農薬の保管・管理について

農薬のラベルをよく見ると「医薬用外毒物」や「医薬用外劇物」の表示があるものと、その表示のないものがあるという点に気がついた方はいらっしゃいませんか?農薬にはなぜ「医薬用外劇物」の表示があるものとその表示がないものがあるのでしょうか?その理由はこの「医薬用外劇物」の表示により、その保管管理を徹底する点にあります。

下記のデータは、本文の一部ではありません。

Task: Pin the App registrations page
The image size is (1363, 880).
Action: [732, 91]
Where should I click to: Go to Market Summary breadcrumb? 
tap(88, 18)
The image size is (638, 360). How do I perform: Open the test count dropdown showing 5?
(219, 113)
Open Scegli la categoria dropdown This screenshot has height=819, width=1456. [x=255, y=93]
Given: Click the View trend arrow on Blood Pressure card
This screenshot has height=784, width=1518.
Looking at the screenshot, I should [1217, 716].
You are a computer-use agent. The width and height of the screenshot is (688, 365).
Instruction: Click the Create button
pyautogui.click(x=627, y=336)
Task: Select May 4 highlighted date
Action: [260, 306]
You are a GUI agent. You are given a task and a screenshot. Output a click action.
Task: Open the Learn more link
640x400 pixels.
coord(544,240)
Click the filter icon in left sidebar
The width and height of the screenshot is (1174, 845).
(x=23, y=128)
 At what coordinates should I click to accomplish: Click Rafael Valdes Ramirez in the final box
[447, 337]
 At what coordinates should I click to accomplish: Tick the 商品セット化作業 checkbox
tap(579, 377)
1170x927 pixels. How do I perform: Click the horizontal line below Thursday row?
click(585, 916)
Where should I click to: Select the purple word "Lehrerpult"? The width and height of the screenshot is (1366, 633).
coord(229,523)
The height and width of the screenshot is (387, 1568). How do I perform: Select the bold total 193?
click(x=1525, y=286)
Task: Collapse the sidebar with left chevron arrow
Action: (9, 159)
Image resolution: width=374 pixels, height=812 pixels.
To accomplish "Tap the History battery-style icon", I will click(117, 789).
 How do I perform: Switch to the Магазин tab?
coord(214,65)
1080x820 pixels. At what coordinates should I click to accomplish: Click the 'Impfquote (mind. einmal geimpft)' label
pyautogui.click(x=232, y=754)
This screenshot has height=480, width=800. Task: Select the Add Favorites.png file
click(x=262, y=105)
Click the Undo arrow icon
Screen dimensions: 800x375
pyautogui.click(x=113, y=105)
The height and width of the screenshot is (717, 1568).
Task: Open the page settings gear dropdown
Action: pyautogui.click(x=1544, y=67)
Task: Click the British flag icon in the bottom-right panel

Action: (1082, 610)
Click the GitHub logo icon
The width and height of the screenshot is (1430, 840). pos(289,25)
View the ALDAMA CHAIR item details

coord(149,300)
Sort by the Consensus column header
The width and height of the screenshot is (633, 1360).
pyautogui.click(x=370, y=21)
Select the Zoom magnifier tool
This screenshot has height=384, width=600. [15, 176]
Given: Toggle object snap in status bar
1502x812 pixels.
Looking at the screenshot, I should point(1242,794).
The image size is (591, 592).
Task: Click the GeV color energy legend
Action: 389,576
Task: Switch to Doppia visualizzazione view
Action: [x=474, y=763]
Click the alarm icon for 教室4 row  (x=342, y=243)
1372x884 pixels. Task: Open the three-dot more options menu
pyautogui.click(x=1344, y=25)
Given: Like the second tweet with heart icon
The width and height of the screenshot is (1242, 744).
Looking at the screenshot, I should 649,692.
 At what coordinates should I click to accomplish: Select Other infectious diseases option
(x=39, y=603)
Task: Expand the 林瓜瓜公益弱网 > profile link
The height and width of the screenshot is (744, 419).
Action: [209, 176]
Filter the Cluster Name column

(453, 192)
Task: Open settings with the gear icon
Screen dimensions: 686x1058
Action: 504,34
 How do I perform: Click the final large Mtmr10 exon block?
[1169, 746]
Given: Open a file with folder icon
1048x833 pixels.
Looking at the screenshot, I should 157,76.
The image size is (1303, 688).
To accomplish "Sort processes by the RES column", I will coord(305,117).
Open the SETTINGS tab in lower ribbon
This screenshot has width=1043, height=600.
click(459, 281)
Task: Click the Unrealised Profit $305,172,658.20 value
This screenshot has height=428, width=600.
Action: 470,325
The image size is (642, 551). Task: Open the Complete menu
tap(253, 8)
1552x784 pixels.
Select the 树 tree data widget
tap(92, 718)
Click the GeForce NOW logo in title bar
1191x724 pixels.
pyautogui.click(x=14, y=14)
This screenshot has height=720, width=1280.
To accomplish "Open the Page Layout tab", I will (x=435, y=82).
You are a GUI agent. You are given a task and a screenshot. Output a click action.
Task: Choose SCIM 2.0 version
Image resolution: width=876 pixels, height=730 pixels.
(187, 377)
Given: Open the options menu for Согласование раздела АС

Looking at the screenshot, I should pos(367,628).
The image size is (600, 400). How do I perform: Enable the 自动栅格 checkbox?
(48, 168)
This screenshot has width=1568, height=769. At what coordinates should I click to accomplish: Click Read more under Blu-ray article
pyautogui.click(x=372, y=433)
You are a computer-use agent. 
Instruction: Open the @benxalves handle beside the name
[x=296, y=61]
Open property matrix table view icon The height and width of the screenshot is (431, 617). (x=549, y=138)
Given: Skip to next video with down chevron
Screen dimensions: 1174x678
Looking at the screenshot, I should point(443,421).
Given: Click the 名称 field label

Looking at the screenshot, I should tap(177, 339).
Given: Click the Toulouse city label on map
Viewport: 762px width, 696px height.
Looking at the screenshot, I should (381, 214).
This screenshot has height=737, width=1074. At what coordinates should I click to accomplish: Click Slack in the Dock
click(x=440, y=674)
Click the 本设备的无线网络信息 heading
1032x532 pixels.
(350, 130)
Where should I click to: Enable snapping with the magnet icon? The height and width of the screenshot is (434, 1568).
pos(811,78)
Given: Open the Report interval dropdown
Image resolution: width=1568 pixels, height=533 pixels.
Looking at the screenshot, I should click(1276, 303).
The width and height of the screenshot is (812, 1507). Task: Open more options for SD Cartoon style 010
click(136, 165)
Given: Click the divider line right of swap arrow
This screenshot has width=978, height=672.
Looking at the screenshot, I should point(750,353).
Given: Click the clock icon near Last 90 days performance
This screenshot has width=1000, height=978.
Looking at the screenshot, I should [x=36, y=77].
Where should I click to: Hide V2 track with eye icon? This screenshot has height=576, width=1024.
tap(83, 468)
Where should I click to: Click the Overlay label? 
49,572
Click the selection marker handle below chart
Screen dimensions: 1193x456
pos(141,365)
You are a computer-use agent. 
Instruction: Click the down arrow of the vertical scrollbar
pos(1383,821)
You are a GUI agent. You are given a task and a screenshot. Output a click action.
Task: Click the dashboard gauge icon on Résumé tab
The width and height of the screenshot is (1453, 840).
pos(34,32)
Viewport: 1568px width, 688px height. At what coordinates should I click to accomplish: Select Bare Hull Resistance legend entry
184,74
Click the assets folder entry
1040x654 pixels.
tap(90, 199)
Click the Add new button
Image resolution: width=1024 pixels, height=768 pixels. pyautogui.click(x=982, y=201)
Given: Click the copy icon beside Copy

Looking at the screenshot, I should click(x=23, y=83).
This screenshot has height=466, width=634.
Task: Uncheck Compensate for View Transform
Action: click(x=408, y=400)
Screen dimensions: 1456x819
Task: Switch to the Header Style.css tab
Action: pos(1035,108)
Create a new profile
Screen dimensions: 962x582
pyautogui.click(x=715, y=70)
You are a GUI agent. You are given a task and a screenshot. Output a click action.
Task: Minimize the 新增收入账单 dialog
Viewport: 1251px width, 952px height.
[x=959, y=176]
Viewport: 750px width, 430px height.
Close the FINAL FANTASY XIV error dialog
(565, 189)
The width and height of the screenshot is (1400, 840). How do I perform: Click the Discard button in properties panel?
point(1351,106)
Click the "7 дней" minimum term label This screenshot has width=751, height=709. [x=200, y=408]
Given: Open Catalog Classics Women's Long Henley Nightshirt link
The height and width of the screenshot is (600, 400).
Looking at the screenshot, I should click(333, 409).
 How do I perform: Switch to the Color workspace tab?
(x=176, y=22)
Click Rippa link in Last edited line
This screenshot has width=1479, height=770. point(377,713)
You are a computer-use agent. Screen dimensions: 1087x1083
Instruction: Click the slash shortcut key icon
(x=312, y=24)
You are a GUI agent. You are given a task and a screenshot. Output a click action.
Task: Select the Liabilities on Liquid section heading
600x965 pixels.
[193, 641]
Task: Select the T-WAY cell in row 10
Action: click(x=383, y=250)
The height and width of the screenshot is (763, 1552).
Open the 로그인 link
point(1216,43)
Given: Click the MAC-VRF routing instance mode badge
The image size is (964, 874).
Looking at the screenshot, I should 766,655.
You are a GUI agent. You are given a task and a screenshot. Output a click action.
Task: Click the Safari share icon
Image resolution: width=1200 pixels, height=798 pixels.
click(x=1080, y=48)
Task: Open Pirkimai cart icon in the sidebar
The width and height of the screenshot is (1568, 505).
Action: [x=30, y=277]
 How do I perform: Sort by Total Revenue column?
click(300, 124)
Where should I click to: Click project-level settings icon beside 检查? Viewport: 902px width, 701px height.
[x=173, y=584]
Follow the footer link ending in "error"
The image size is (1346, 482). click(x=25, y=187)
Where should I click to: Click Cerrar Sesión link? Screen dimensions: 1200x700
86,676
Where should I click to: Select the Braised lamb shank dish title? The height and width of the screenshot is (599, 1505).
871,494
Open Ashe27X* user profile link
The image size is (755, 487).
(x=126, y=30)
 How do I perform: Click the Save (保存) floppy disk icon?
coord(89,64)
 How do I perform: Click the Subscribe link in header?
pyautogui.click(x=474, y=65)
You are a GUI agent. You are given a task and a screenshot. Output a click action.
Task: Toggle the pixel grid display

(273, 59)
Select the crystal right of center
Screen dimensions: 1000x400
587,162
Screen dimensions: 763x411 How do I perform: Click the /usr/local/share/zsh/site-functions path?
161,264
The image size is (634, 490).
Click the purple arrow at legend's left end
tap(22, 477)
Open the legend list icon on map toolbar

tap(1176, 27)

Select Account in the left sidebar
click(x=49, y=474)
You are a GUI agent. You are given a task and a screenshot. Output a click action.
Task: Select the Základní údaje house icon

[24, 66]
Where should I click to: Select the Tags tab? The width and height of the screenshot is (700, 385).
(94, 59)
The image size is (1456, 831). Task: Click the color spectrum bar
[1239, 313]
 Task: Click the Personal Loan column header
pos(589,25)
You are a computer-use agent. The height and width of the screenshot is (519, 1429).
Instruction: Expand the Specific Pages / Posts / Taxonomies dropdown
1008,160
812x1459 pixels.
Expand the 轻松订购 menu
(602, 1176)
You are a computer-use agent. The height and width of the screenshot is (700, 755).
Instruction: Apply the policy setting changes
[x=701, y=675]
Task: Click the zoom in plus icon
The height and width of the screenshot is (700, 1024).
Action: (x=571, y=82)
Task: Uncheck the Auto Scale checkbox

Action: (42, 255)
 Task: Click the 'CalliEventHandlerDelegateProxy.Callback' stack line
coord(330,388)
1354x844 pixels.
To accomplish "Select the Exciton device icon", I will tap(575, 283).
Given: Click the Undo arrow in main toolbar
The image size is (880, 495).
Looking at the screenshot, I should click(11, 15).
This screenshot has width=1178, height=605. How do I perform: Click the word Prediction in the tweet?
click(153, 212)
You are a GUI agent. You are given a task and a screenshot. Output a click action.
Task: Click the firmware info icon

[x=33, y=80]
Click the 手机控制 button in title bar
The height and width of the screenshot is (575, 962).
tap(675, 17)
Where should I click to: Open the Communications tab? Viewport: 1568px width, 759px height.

農薬はその毒性の程度により毒物、劇物と呼ばれるものがありますが、農薬のラベルには「医薬用外毒物」「医薬用外劇物」と表示されています。これら「毒物」「劇物」の保管管理を徹底する法律として「毒物及び劇物取締法」が有ります。「毒物及び劇物取締法」では、毒物・劇物を、盗難、紛失を防ぐ観点から鍵のかかる場所に保管することを製造者(メーカー)はもちろんのこと、JA、販売店、事業者(農家)に対し義務づけています。
また万一、「毒物」「劇物」の農薬が盗まれたり、紛失してしまった場合には直ちに警察への届出を行うことも義務付けています。

更に、昭和62年農水省局長名で「農薬の保管管理等の徹底について(通知)」が出されましたが、アメリカで同時多発テロが発生した平成13年にも再度同様の通知が出されました。その内容は、

  1. 農薬の保管管理徹底及び盗難、紛失の防止に万全を期すこと。
  2. 万一、盗難、紛失事故が発生した場合は直ちに警察署に届け出ること。
  3. 毒物又は劇物に該当する農薬については、さらに以下のことに努めること。
  • 鍵のかかる農薬保管庫等の整備等、一層の保管管理の徹底を図ること。
  • 農薬の保管量の定期的な把握、利用状況の記録の整備等を図ること。

となっています。

農薬のラベルに「医薬用外毒物」「医薬用外劇物」の表記のないものは「普通物」と呼ばれています。
この「普通物」については「毒物及び劇物取締法」の取り締り対象にはなっておりませんが、上記通達の中でその保管管理の徹底及び盗難、紛失の防止に万全を期すと通知指導されています。

このように農薬の製造者、販売者、使用者等には、農薬の目的外の使用による事故防止の観点から、農薬の適切な保管管理が求められています。